Waiting tasks quickly shows you where to look for the bottlenecks. This is only one of the many times that I didn’t have to go beyond identifying the waiting tasks to quickly troubleshoot a production performance issue.
I have encountered a case where an application filter got stuck in loading status and not returning any data (well, it’s stuck). This was impacting the overall performance of the application. Normally, I would start with my simple heuristic troubleshooting method to get an idea of what’s going on in the backend. But since the issue is quite specific and the application module is identified in this case, I can fairly conclude that the reason for the stuck procedure is due to requests waiting for resources or whatever they are waiting for.
Thanks to Paul Randal (B | T) for his sys.dm_os_waiting_tasks script. Running that script revealed something like the Waiting Tasks you see below (snapshot only, showed different wait time, status and waits at different points):
Paul was even kind enough to share a quick insight into what could possibly be causing all these locks:
Looks like you’ve got an offline index operation happening maybe. Something holding a SCH_M lock.
— Paul Randal (@PaulRandal) February 2, 2018
So, that’s the first thing that I checked. Using Paul’s comprehensive SQL Server Wait Types Library, I looked for the definition of the waits that popped out:
IO_COMPLETION – “This wait type represents a variety of synchronous read and write operations in data files are not related to tables, plus reads from the transaction log.” From the snapshot returned by the query, I couldn’t really make anything out of this wait. From what I saw, this wait is incurring lots of reads and CPU resources.
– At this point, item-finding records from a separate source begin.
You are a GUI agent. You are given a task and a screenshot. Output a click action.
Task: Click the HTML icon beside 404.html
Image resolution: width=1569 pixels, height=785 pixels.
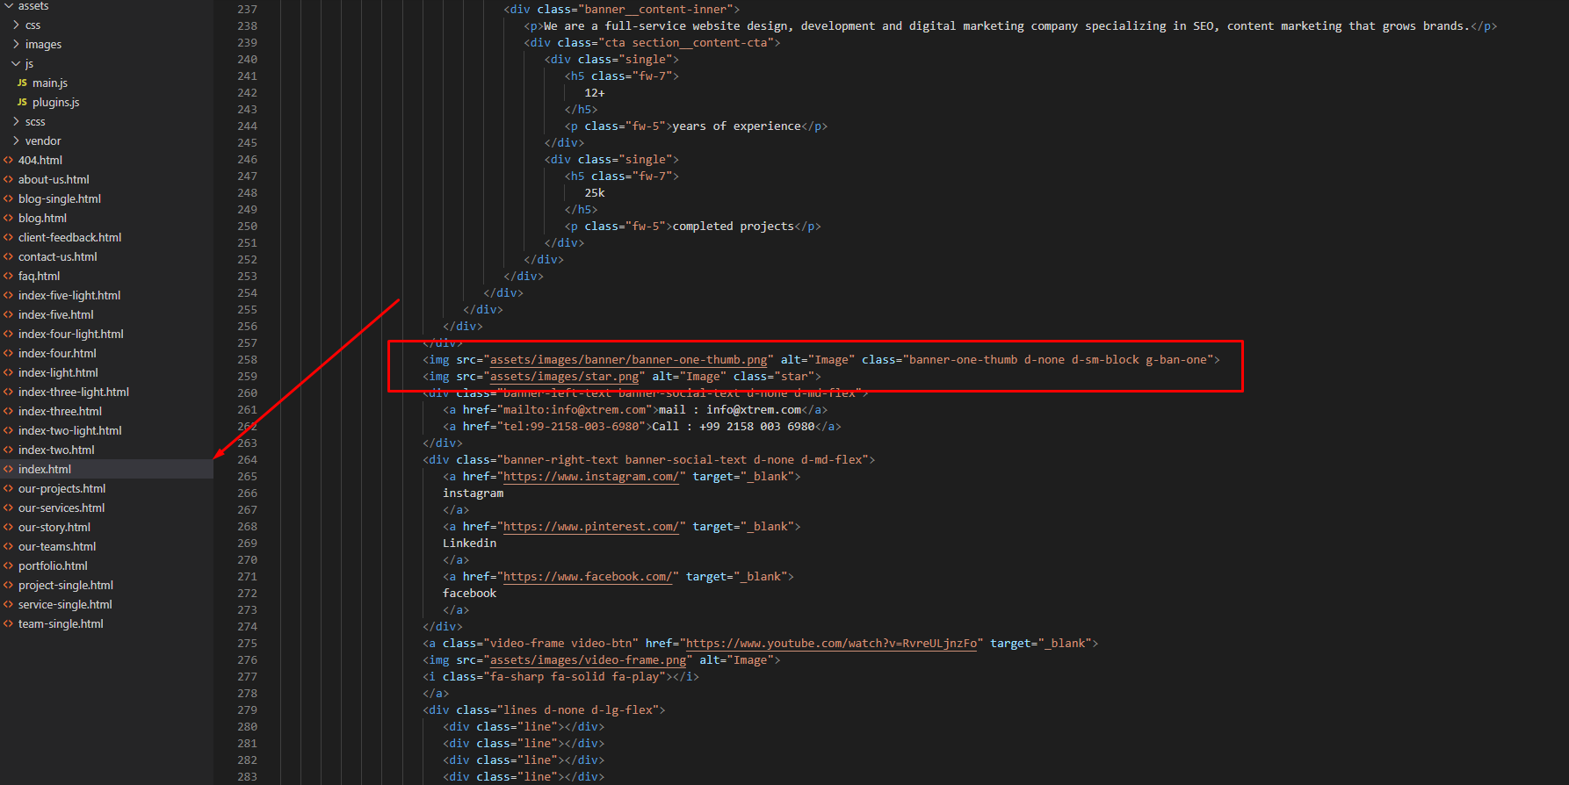click(x=9, y=160)
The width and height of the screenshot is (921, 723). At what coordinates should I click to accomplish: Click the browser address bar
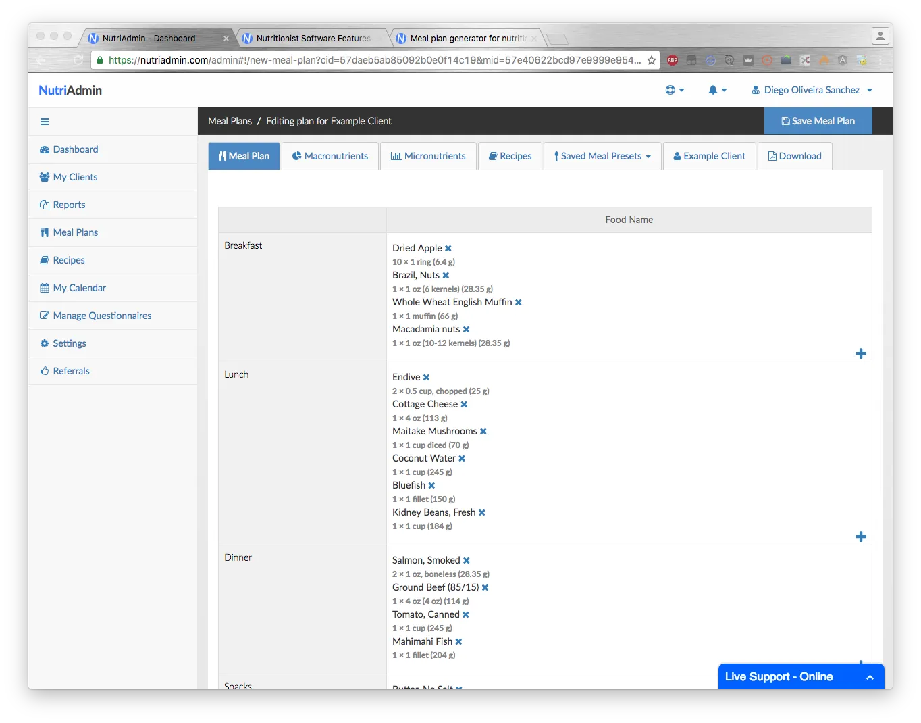[371, 60]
The SPID was running for more than 4 hours at this point. I looked up for more info on this wait, and it usually occurs in any of the following situations: Long-running I/O-bound operations, including BACKUP, ALTER DATABASE, CREATE DATABASE or database auto-growth. There were no such database maintenance operations within that timeframe though.
What the Waiting Tasks revealed, though, was that the top SPID wasn’t stuck. The task was still running but it’s just taking time and, therefore, taking substantial resources with it. At the rate it was going, it could have run for another 4-6 hours which could bring the SQL Server to its knees and render the application unusable from that point on.
LCK_M_SCH_S – “This wait type is when a thread is waiting to acquire a Schema Stability (also called Schema Share) lock on a resource and there is at least one other lock in an incompatible mode granted on the resource to a different thread.” This wait on the SPID shown in the query snapshot is quite obvious. This is a lock caused by the SPID on top of the chain.
LCK_M_IS – “This wait type is when a thread is waiting to acquire an Intent Shared lock on a resource and there is at least one other lock in an incompatible mode granted on the resource to a different thread.” Again, just like the above lock wait, this is caused by what’s on top of the blocking chain.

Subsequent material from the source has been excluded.